Maximenko sat in the tent for 40 minutes in 20-degree temperatures until friends got a car inside the course. She had to get herself to the hospital.

“The first thing I felt was anger,” she said. “I was disappointed that I couldn’t continue. I know how hard I worked to get to a national championship, and in an instant it is over.”

Maximenko had surgery the next day at the University of Wisconsin Hospital.

“Four screws were inserted in the ankle,” she said. “The fibula was shattered, and they couldn’t pin it back. It was in too many pieces.”

Dr. Maximenko, though, was back to work within two weeks.

“I have the best patients in the world,” she said. “I treated them standing on one leg, with crutches. This taught me to really appreciate the fact that I have two legs to stand on now. Some people don’t.”

That is a staggeringly ironic thought as we approach the 11th Griskus triathlon, a memorial event celebrating the life of a man who completed two Ironman triathlons in Kona, Hawaii, despite having his left leg amputated.

“I stayed as positive as I could throughout everything,” Maximenko said. “I treat it as though I am training for a race. Training to get better is what I am doing.”

First came rides on a stationary bike, then time in the pool. She has lost eight pounds and “a ton of strength in my right leg. Five weeks ago, the screws were removed, although part of one is still in there.”

She had to stay off the leg for 12 weeks, then walked in a brace for four more. “Now I have to re-teach the leg how to walk and then I will re-teach the leg how to run,” Maximenko said.

The injury has given the doctor, whose patients are mostly athletes, a new perspective into the physical and mental struggles of injury rehab.

“You go through stages of anger, denial, frustration, acceptance and moving on, and you go through those stages on a weekly basis,” she said.

She gives her husband, Mike Maximenko, also a triathlete, “credit for not packing up and leaving.”

This weekend, Maximenko will be on the sidelines at the Griskus, coaching the athletes she trains with the YMCA triathlon club and those she trains one-to-one. She will feel “like a proud mom.”

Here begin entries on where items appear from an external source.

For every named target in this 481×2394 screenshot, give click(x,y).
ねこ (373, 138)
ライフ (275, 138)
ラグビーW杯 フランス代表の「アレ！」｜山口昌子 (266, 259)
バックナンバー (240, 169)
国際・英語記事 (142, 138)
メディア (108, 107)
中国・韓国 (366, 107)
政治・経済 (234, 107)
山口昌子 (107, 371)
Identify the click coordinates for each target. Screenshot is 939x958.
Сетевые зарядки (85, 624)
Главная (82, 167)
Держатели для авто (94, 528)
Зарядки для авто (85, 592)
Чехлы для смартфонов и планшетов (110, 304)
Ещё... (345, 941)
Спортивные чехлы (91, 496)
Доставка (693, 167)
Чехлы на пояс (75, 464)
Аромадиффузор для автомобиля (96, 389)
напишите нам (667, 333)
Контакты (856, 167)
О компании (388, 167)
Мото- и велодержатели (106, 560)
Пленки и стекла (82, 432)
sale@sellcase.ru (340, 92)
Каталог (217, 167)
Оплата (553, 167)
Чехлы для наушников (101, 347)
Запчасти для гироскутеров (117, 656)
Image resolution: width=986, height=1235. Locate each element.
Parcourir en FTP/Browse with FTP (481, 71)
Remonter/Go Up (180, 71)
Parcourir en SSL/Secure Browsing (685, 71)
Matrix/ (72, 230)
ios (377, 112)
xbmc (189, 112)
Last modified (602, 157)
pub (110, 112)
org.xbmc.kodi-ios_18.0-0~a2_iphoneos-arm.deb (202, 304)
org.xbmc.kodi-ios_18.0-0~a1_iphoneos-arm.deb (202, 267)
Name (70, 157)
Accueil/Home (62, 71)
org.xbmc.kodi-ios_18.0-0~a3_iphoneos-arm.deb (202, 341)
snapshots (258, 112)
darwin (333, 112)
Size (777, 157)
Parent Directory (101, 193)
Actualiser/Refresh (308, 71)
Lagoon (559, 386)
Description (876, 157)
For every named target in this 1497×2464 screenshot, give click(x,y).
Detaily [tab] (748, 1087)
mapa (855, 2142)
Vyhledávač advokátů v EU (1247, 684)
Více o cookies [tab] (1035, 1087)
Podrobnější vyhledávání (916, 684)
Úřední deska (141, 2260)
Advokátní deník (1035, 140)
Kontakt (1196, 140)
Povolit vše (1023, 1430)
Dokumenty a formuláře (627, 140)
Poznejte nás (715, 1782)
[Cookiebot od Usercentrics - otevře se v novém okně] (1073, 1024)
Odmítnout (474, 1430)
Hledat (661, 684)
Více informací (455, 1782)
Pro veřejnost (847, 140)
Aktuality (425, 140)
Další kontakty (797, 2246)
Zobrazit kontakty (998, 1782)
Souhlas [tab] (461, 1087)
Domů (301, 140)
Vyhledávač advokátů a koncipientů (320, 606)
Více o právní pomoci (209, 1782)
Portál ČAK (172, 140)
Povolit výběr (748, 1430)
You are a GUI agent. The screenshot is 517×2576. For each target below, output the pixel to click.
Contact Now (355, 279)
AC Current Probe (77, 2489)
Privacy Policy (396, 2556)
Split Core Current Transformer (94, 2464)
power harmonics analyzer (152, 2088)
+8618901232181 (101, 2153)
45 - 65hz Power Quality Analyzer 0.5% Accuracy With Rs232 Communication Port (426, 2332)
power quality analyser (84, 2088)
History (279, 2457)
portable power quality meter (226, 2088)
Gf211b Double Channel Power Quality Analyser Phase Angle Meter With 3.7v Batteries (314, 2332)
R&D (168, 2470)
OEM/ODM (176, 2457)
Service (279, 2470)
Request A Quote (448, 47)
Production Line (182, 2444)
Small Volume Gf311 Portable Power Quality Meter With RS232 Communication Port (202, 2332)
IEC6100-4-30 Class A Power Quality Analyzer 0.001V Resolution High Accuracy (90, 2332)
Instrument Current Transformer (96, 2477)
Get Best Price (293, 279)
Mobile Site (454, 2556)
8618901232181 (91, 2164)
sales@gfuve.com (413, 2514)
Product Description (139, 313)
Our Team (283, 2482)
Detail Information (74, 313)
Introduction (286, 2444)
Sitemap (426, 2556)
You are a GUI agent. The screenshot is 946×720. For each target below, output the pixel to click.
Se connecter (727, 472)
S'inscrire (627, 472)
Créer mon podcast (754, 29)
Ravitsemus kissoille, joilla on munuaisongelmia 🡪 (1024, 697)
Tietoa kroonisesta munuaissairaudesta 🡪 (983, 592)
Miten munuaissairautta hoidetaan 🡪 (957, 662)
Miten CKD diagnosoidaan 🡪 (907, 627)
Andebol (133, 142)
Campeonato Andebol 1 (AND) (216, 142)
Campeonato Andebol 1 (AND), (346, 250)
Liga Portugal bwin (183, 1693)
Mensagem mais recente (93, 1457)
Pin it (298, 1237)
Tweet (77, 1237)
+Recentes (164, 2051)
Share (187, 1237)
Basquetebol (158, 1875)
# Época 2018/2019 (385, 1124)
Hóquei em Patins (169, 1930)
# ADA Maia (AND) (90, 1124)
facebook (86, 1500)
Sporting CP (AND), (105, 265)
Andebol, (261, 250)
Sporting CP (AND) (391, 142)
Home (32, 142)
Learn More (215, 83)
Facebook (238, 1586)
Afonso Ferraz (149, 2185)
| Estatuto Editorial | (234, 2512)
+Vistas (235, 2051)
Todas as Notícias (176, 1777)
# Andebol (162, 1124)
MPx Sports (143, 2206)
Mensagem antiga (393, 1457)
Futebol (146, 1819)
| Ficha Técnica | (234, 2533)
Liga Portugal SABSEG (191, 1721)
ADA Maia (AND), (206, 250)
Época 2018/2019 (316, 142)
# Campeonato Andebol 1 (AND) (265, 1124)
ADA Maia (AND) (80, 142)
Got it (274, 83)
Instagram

But an athlete still. Maximenko vows to return to cyclocross nationals and finish that darn race. There is no timetable, but the six-time Griskus champ — she has won three Olympic distance and three sprint titles — hopes to be back on a triathlon course by April 2014.

“I am shooting for 2014,” she said. “My tentative goal is to do a 70.3 (a half-Ironman) and qualify for the world championships.”

Maximenko competed at the Las Vegas worlds in 2012. She wants another.

“It is a lofty goal, but that’s what you thrive on at this point,” she said. “I’m 30 years old. For endurance athletes, the peak fitness range is 30 to 35. I look at it as my best time. I hope to qualify for worlds again and be back for the cyclocross season and at nationals next January in Colorado.”

Cassie Maximenko is a Griskus champion for a reason. She now carries the spirit of Pat Griskus with her on every step of this comeback.